PROMPT: Where does the string "gear" appear in the records? Copy every line that contains it.

INPUT RECORDS:
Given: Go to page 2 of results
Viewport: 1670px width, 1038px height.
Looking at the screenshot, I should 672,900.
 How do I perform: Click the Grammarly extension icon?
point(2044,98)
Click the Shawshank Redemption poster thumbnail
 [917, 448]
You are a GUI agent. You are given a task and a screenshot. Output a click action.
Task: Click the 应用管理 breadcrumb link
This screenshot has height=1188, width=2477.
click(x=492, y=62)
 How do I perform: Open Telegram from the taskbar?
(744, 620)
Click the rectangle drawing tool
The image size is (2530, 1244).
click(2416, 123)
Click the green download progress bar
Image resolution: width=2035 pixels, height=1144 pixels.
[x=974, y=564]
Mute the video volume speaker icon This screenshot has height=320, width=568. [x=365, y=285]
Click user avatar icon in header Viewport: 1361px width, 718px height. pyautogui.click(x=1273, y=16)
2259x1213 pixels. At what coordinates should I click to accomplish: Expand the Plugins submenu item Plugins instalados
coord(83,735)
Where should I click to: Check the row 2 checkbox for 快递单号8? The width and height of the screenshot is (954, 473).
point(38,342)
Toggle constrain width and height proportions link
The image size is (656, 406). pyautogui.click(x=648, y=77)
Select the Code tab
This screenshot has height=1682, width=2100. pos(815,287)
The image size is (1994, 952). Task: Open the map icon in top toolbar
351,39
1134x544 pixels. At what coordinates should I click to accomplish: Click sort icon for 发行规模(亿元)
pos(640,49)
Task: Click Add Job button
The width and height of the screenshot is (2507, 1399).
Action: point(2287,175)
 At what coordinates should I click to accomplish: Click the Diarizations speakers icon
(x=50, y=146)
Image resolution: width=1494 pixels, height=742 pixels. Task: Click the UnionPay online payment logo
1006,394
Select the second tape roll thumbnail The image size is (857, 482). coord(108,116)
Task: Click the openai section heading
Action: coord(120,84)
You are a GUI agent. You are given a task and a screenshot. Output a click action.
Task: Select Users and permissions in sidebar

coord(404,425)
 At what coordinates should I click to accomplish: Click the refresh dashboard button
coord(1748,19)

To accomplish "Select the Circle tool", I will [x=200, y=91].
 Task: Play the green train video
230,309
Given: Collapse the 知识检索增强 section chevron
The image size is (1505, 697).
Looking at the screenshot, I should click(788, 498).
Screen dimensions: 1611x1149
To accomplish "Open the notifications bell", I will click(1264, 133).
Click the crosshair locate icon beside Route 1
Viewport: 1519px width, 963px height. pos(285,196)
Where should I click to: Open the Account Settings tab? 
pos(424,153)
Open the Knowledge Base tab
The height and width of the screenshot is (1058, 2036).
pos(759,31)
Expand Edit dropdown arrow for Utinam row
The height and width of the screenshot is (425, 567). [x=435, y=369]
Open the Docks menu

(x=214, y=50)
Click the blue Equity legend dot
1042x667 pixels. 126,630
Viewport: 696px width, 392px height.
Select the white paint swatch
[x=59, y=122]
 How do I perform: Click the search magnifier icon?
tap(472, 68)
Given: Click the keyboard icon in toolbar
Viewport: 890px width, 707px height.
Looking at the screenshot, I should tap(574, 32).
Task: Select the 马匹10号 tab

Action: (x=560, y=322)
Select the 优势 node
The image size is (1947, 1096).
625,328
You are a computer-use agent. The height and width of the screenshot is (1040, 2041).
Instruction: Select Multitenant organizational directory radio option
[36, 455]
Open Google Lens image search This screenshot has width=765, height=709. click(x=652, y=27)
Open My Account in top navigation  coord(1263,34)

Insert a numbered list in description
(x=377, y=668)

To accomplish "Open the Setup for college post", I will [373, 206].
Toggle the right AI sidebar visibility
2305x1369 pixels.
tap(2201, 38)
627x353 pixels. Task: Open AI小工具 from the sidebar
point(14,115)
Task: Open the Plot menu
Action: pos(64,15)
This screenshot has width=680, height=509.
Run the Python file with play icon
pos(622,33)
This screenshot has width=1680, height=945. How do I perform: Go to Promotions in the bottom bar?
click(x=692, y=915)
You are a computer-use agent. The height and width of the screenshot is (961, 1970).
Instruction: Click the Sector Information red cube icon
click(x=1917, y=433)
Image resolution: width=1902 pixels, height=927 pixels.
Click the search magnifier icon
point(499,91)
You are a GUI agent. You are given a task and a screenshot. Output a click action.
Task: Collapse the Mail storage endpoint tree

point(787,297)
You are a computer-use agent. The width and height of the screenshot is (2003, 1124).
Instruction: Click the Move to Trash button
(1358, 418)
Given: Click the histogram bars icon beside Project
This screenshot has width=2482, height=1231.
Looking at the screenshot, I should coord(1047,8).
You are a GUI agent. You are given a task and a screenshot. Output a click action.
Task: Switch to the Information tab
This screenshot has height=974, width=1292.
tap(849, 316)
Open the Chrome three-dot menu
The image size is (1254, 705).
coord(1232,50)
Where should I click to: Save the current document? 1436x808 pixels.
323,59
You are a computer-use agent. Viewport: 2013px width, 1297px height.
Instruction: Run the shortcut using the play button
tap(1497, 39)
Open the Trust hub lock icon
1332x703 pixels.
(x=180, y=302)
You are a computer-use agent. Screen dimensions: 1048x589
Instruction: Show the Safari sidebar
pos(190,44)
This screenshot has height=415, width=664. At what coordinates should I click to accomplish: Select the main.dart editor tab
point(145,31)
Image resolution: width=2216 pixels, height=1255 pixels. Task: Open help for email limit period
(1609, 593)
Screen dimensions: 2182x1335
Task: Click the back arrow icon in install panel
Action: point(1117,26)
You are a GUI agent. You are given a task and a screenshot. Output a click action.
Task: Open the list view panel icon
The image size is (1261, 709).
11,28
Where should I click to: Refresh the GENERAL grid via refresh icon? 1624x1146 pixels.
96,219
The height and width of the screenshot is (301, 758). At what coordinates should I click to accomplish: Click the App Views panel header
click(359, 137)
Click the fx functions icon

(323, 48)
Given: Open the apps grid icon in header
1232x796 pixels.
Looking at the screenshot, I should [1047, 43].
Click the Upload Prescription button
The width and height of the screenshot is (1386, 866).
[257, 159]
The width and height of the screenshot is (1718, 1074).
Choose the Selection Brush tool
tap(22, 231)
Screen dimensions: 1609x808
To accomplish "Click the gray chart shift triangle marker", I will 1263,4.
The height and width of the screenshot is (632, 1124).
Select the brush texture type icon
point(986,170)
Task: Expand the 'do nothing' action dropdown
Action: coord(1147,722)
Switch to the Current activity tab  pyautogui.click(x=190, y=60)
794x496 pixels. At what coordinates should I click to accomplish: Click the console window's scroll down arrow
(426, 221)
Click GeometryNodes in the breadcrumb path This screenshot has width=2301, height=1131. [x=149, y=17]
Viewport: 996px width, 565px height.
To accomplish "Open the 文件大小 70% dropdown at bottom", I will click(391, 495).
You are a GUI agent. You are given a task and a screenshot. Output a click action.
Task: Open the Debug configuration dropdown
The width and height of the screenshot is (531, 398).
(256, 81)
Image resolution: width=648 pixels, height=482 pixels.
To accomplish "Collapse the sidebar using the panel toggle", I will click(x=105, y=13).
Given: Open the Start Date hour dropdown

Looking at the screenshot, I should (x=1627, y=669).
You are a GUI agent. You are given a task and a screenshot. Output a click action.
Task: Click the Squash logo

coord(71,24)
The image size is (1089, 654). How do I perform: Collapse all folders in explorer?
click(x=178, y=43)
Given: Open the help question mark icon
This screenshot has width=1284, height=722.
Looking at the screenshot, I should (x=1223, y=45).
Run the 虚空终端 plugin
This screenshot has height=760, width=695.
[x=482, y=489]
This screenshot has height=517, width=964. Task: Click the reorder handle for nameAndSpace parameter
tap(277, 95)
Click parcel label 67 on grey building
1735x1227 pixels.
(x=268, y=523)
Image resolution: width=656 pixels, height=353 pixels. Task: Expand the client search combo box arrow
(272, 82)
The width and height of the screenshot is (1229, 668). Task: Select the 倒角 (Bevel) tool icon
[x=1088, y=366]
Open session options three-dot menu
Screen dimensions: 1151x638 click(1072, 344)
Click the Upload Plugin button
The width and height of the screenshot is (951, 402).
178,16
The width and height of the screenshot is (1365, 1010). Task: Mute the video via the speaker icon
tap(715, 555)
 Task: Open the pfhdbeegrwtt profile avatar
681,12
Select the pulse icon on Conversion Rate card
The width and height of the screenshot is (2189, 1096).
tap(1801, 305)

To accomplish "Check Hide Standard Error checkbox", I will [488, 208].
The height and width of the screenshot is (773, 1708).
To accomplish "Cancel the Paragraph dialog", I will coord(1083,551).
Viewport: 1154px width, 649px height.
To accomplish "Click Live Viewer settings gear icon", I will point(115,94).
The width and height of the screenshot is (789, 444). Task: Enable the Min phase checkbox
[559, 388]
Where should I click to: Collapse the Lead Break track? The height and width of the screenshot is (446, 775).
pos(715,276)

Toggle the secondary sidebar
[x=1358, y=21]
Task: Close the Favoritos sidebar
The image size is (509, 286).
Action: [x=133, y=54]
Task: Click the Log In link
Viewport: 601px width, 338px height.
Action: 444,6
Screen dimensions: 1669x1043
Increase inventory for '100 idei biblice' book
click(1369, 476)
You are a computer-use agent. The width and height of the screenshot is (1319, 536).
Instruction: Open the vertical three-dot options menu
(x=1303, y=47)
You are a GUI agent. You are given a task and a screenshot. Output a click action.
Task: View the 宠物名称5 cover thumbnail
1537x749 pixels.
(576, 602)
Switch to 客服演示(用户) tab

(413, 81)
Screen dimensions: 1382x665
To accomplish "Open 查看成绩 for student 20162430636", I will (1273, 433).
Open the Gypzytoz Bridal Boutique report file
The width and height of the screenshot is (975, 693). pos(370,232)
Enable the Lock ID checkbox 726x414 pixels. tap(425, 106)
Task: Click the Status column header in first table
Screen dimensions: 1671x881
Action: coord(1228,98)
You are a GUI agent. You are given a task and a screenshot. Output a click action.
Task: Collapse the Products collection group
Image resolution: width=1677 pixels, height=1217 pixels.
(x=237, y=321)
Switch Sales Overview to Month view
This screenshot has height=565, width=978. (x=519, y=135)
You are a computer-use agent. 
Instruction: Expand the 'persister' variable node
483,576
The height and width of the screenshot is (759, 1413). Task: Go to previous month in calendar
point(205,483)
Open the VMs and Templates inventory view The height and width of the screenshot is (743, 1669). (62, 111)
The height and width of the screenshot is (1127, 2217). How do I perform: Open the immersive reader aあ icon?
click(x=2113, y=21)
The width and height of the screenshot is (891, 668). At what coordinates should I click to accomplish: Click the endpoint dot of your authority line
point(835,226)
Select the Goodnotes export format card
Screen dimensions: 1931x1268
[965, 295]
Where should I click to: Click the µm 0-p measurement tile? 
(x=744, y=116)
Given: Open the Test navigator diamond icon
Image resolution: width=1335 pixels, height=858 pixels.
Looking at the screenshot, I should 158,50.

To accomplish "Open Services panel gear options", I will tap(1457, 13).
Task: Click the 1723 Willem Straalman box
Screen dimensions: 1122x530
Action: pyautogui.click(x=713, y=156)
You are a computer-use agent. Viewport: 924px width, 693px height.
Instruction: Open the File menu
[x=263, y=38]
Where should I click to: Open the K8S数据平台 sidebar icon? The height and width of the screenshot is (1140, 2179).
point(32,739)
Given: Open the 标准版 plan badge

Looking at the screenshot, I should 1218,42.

SOLUTION FOR THIS TASK:
To accomplish "Click Live Viewer settings gear icon", I will point(115,94).
To accomplish "Open Services panel gear options", I will tap(1457, 13).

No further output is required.